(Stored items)
· · · · ·
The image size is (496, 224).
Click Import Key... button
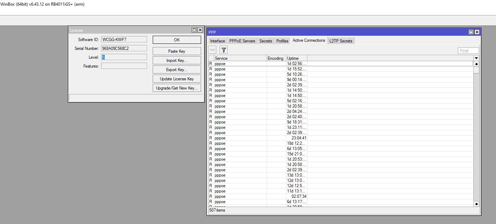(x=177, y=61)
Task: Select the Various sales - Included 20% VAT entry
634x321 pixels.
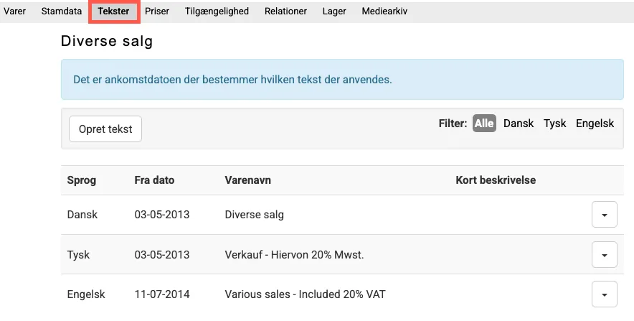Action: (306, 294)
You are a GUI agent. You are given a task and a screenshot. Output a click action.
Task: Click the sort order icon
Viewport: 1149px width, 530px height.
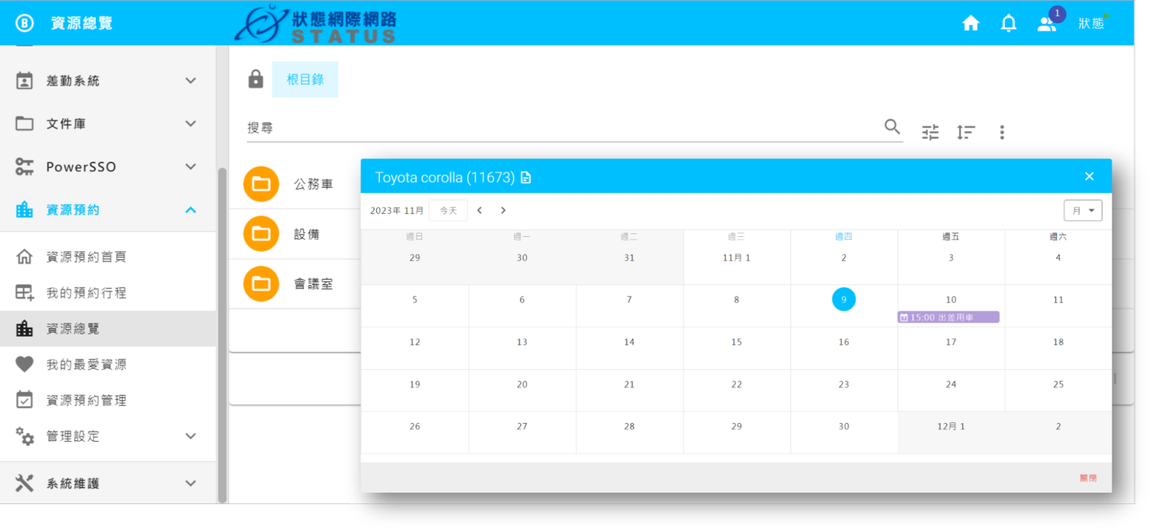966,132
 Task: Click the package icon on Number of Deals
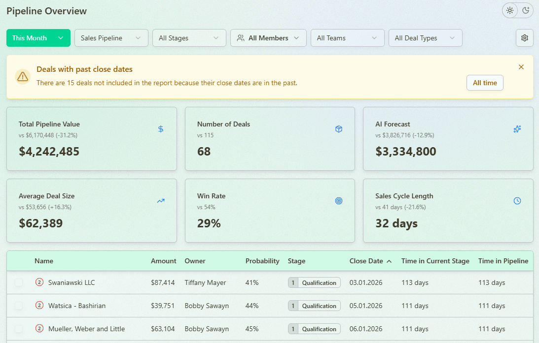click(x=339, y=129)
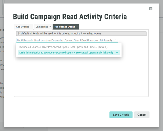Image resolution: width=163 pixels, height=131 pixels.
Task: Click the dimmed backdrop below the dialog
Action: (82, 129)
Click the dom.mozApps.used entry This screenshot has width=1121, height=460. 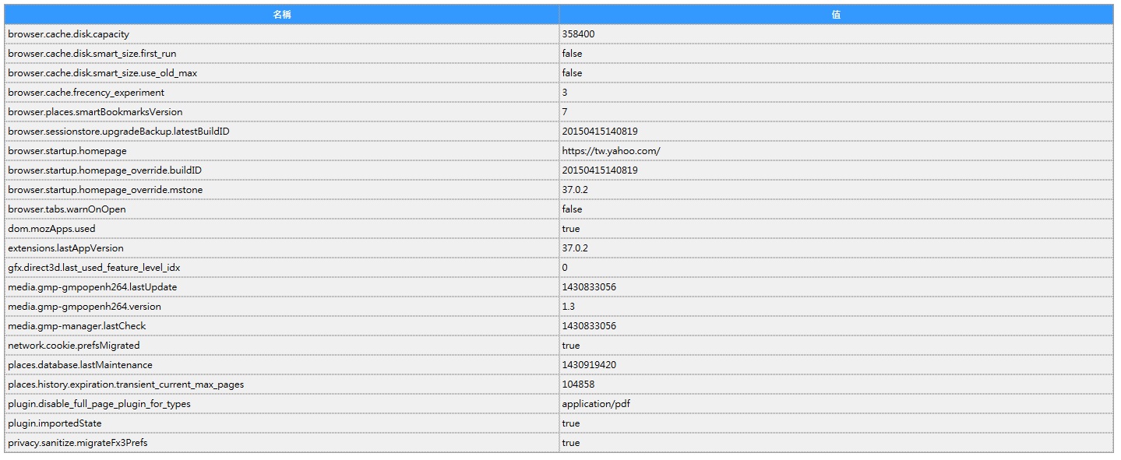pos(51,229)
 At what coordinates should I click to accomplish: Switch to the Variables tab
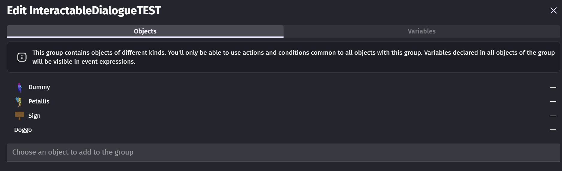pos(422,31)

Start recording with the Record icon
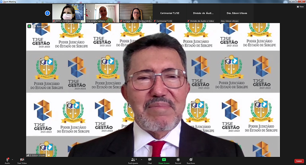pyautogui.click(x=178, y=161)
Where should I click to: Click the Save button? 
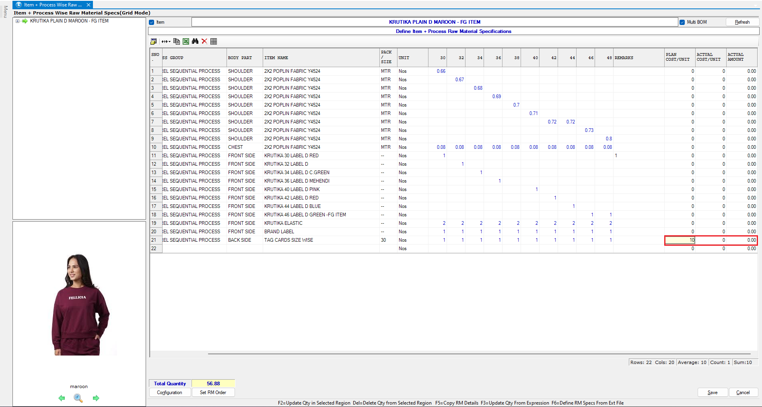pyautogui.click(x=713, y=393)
· · · · ·
▶ **GOAL OF THE EXERCISE**
Return verbatim every line from the one holding "Start recording with the Record icon" to the end of the records above. Do not copy the pictures.

▶ **TASK SOLUTION**
Start recording with the Record icon
pyautogui.click(x=178, y=161)
Where should I click to: Click the Save button? 
pyautogui.click(x=713, y=393)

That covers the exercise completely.